Records from a data collection
──────
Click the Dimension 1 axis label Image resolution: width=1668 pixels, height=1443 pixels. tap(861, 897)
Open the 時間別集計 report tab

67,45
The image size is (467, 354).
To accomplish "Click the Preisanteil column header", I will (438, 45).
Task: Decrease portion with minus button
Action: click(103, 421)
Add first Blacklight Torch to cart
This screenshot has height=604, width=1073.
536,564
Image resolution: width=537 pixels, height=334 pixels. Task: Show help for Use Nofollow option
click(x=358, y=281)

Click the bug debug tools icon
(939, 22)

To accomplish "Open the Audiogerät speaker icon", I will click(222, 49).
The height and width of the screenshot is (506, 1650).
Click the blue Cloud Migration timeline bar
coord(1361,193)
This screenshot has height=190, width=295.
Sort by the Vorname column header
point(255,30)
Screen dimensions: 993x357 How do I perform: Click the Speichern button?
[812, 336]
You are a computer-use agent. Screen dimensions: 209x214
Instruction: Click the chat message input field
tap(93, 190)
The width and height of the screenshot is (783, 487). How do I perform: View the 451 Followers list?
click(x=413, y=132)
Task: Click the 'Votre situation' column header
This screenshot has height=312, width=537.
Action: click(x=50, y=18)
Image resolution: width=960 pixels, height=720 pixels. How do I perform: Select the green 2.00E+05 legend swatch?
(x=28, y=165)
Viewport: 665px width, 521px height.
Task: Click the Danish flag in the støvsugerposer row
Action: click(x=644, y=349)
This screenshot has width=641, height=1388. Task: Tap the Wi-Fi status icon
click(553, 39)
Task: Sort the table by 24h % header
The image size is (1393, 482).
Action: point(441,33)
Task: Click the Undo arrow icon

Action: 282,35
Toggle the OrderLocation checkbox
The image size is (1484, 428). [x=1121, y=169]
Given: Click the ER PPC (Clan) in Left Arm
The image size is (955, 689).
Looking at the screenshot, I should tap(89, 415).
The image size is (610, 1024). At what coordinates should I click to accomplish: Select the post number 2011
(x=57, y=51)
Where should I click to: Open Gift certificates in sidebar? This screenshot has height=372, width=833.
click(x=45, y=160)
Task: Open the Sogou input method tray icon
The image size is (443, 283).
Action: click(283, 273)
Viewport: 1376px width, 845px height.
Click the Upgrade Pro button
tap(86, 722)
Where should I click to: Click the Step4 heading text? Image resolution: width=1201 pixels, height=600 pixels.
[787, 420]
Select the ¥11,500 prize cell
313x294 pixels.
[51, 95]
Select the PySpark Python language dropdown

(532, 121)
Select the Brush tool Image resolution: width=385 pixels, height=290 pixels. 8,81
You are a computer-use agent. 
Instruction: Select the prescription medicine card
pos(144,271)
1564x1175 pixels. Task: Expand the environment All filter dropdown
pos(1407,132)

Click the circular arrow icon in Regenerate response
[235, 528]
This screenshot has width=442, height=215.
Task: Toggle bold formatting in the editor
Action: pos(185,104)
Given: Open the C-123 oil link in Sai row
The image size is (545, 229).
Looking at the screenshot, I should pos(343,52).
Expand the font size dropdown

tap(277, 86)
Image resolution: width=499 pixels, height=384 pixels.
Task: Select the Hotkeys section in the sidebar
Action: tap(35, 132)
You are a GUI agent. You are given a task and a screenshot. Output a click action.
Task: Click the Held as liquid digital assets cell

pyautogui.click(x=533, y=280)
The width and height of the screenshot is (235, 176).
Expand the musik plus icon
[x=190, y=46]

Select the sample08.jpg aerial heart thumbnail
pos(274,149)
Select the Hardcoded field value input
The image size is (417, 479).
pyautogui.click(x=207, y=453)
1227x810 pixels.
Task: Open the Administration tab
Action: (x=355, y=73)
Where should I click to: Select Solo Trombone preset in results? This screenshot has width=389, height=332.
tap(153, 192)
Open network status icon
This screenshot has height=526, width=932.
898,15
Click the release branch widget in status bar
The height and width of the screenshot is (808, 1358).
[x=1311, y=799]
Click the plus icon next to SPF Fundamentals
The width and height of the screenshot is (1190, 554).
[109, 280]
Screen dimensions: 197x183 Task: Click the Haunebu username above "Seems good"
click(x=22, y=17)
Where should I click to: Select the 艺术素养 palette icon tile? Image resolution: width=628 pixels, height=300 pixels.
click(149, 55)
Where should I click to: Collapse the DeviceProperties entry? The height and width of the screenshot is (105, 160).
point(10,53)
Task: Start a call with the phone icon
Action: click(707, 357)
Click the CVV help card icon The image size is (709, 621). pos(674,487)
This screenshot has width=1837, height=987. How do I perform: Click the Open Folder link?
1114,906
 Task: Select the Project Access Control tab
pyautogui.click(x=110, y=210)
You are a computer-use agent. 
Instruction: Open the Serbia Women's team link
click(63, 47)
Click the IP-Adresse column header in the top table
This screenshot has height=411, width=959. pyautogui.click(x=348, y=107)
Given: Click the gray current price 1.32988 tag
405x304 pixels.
──────
What is needed is a word-for-word copy of all the records above.

Click the Dimension 1 axis label Image resolution: width=1668 pixels, height=1443 pixels. tap(861, 897)
Open the 時間別集計 report tab

67,45
The image size is (467, 354).
To accomplish "Click the Preisanteil column header", I will (438, 45).
Task: Decrease portion with minus button
Action: click(103, 421)
Add first Blacklight Torch to cart
This screenshot has height=604, width=1073.
536,564
Image resolution: width=537 pixels, height=334 pixels. Task: Show help for Use Nofollow option
click(x=358, y=281)

Click the bug debug tools icon
(939, 22)

To accomplish "Open the Audiogerät speaker icon", I will click(222, 49).
The height and width of the screenshot is (506, 1650).
Click the blue Cloud Migration timeline bar
coord(1361,193)
This screenshot has height=190, width=295.
Sort by the Vorname column header
point(255,30)
Screen dimensions: 993x357 How do I perform: Click the Speichern button?
[812, 336]
You are a computer-use agent. Screen dimensions: 209x214
Instruction: Click the chat message input field
tap(93, 190)
The width and height of the screenshot is (783, 487). How do I perform: View the 451 Followers list?
click(x=413, y=132)
Task: Click the 'Votre situation' column header
This screenshot has height=312, width=537.
Action: click(x=50, y=18)
Image resolution: width=960 pixels, height=720 pixels. How do I perform: Select the green 2.00E+05 legend swatch?
(x=28, y=165)
Viewport: 665px width, 521px height.
Task: Click the Danish flag in the støvsugerposer row
Action: click(x=644, y=349)
This screenshot has width=641, height=1388. Task: Tap the Wi-Fi status icon
click(553, 39)
Task: Sort the table by 24h % header
The image size is (1393, 482).
Action: point(441,33)
Task: Click the Undo arrow icon

Action: 282,35
Toggle the OrderLocation checkbox
The image size is (1484, 428). [x=1121, y=169]
Given: Click the ER PPC (Clan) in Left Arm
The image size is (955, 689).
Looking at the screenshot, I should tap(89, 415).
The image size is (610, 1024). At what coordinates should I click to accomplish: Select the post number 2011
(x=57, y=51)
Where should I click to: Open Gift certificates in sidebar? This screenshot has height=372, width=833.
click(x=45, y=160)
Task: Open the Sogou input method tray icon
The image size is (443, 283).
Action: click(283, 273)
Viewport: 1376px width, 845px height.
Click the Upgrade Pro button
tap(86, 722)
Where should I click to: Click the Step4 heading text? Image resolution: width=1201 pixels, height=600 pixels.
[787, 420]
Select the ¥11,500 prize cell
313x294 pixels.
[51, 95]
Select the PySpark Python language dropdown

(532, 121)
Select the Brush tool Image resolution: width=385 pixels, height=290 pixels. 8,81
You are a computer-use agent. 
Instruction: Select the prescription medicine card
pos(144,271)
1564x1175 pixels. Task: Expand the environment All filter dropdown
pos(1407,132)

Click the circular arrow icon in Regenerate response
[235, 528]
This screenshot has width=442, height=215.
Task: Toggle bold formatting in the editor
Action: pos(185,104)
Given: Open the C-123 oil link in Sai row
The image size is (545, 229).
Looking at the screenshot, I should pos(343,52).
Expand the font size dropdown

tap(277, 86)
Image resolution: width=499 pixels, height=384 pixels.
Task: Select the Hotkeys section in the sidebar
Action: tap(35, 132)
You are a GUI agent. You are given a task and a screenshot. Output a click action.
Task: Click the Held as liquid digital assets cell

pyautogui.click(x=533, y=280)
The width and height of the screenshot is (235, 176).
Expand the musik plus icon
[x=190, y=46]

Select the sample08.jpg aerial heart thumbnail
pos(274,149)
Select the Hardcoded field value input
The image size is (417, 479).
pyautogui.click(x=207, y=453)
1227x810 pixels.
Task: Open the Administration tab
Action: (x=355, y=73)
Where should I click to: Select Solo Trombone preset in results? This screenshot has width=389, height=332.
tap(153, 192)
Open network status icon
This screenshot has height=526, width=932.
898,15
Click the release branch widget in status bar
The height and width of the screenshot is (808, 1358).
[x=1311, y=799]
Click the plus icon next to SPF Fundamentals
The width and height of the screenshot is (1190, 554).
[109, 280]
Screen dimensions: 197x183 Task: Click the Haunebu username above "Seems good"
click(x=22, y=17)
Where should I click to: Select the 艺术素养 palette icon tile? Image resolution: width=628 pixels, height=300 pixels.
click(149, 55)
Where should I click to: Collapse the DeviceProperties entry? The height and width of the screenshot is (105, 160).
point(10,53)
Task: Start a call with the phone icon
Action: click(707, 357)
Click the CVV help card icon The image size is (709, 621). pos(674,487)
This screenshot has width=1837, height=987. How do I perform: Click the Open Folder link?
1114,906
 Task: Select the Project Access Control tab
pyautogui.click(x=110, y=210)
You are a computer-use agent. 
Instruction: Open the Serbia Women's team link
click(63, 47)
Click the IP-Adresse column header in the top table
This screenshot has height=411, width=959. pyautogui.click(x=348, y=107)
Given: Click the gray current price 1.32988 tag
405x304 pixels.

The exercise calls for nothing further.